#### What is needed:
Pull out every row below that contains the string "bounding", matching case exactly.

+ + + + + + +

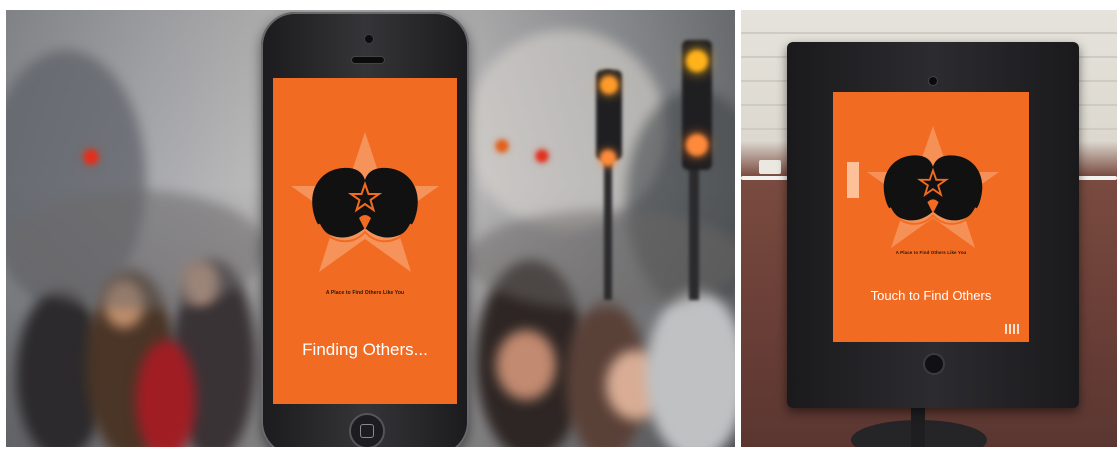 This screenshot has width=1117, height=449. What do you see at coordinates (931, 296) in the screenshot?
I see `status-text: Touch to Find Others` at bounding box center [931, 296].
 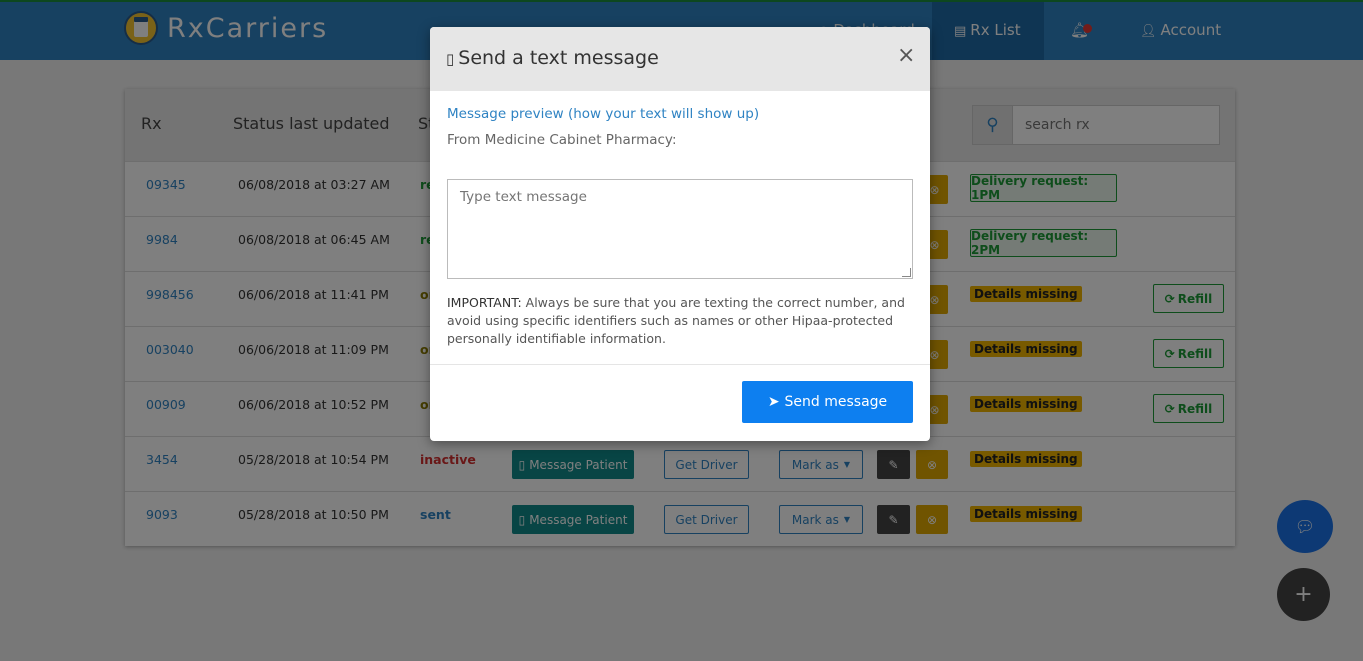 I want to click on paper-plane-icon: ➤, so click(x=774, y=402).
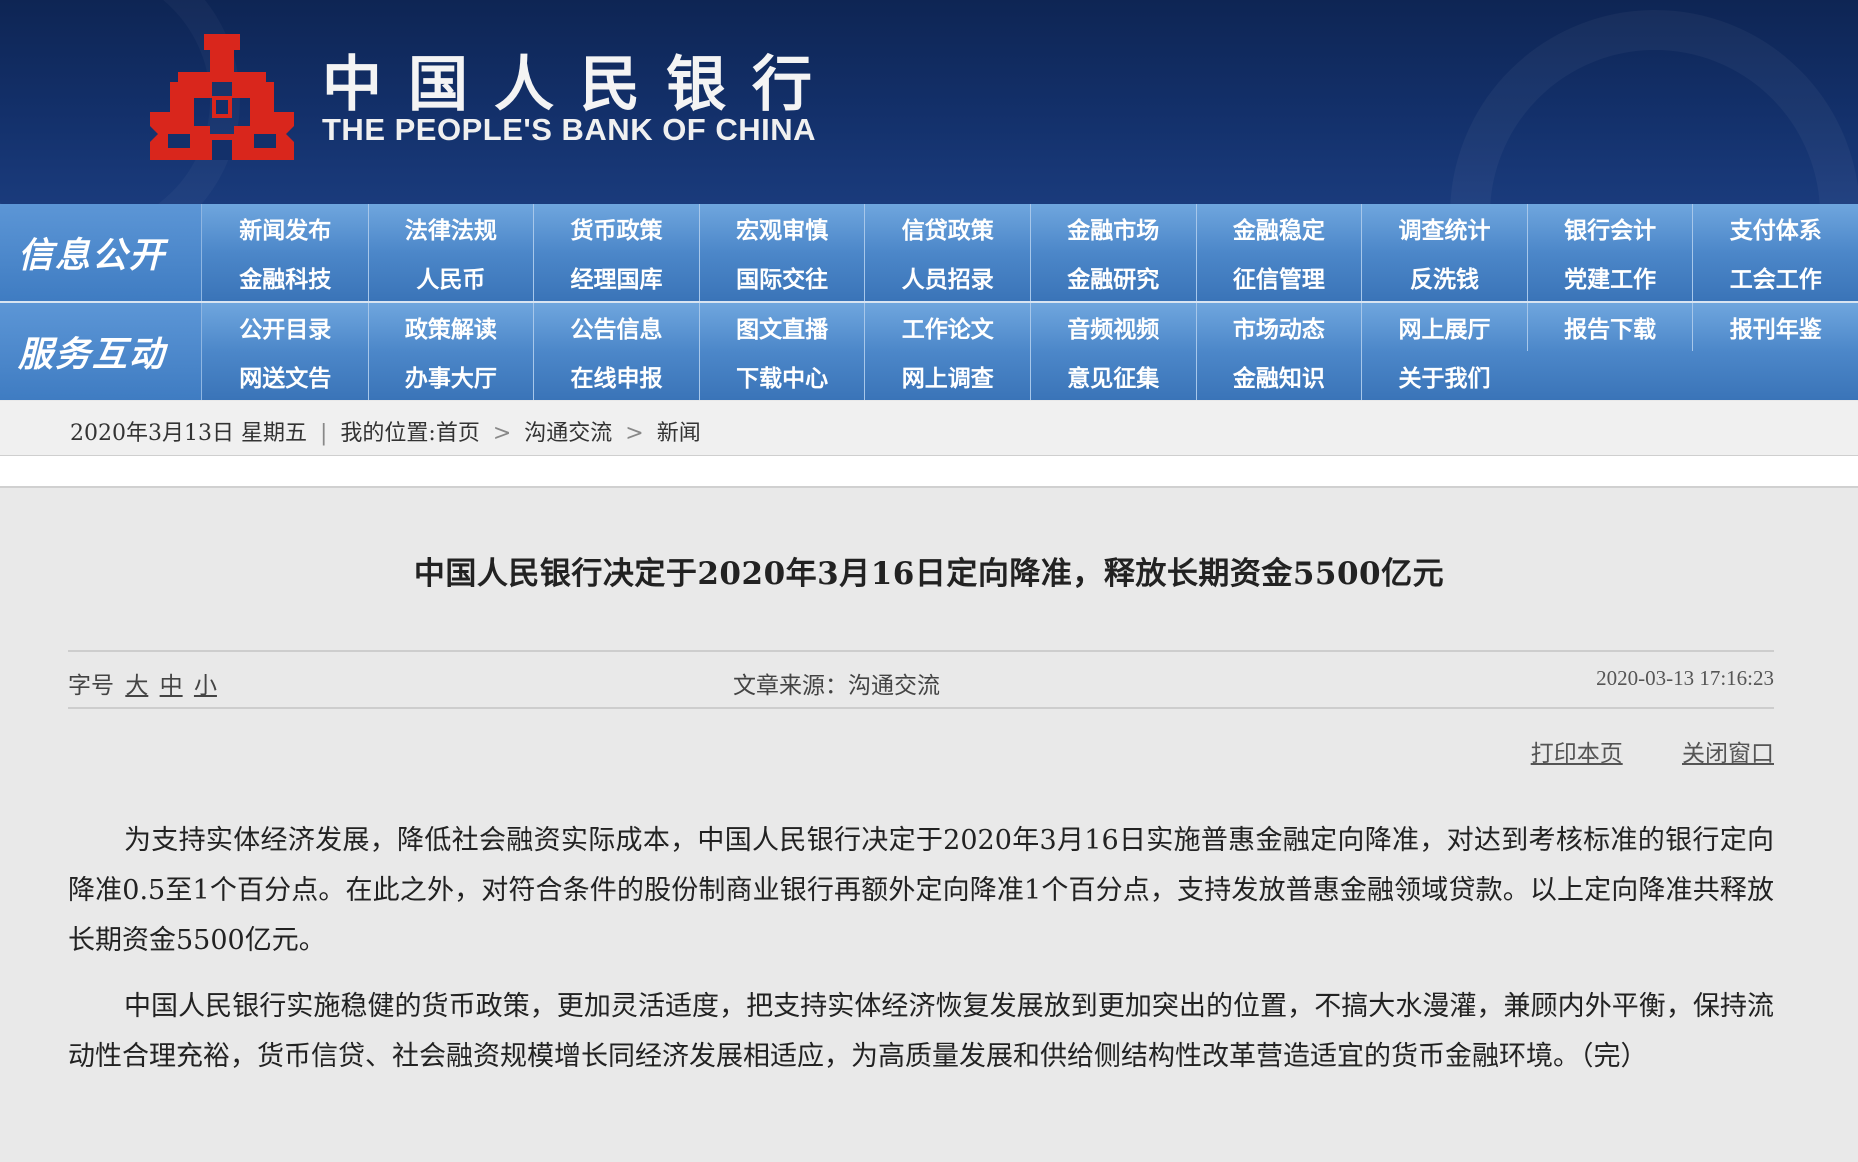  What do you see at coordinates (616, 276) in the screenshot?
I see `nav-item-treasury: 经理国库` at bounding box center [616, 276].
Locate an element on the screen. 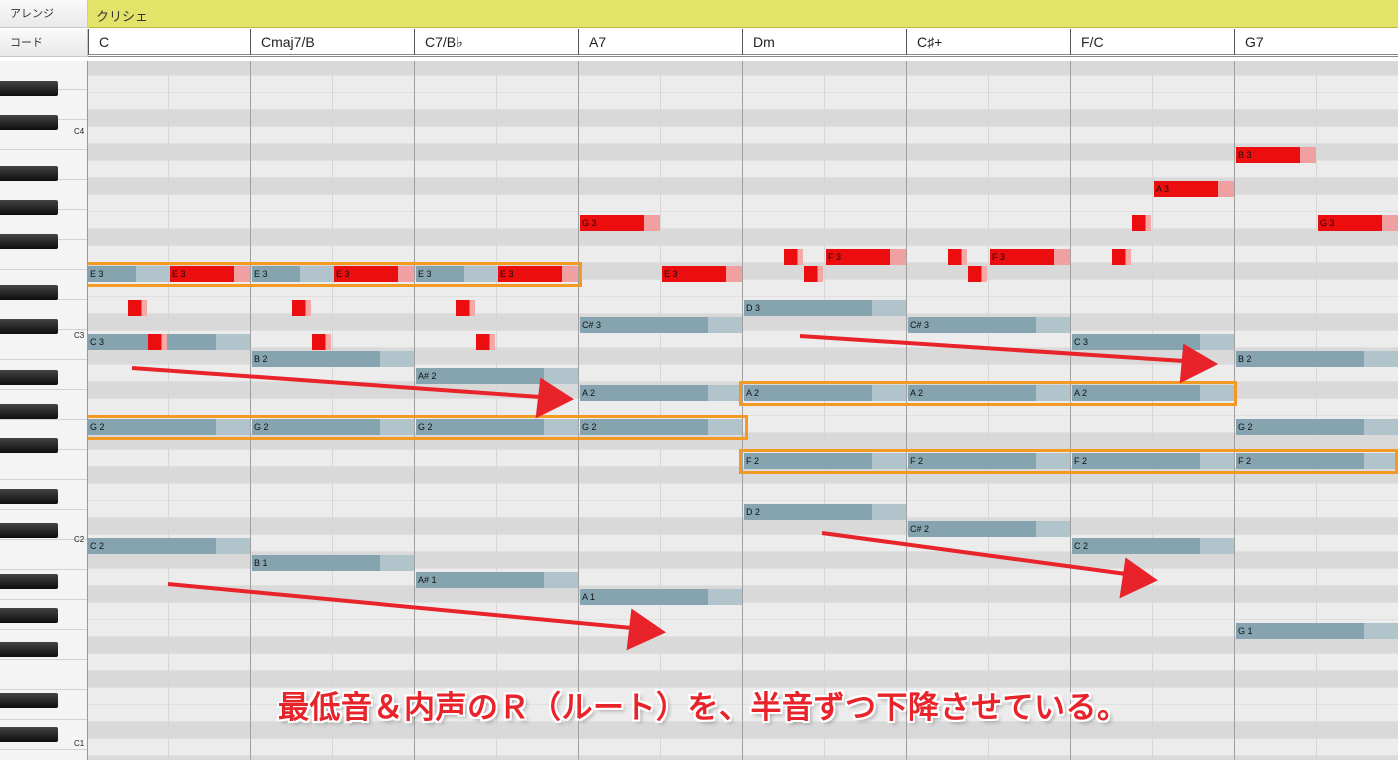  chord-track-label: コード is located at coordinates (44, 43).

+ + + + + + +

#### Output:
I see `status-text: Touch to Find Others` at bounding box center [931, 296].
I see `nav-item-treasury: 经理国库` at bounding box center [616, 276].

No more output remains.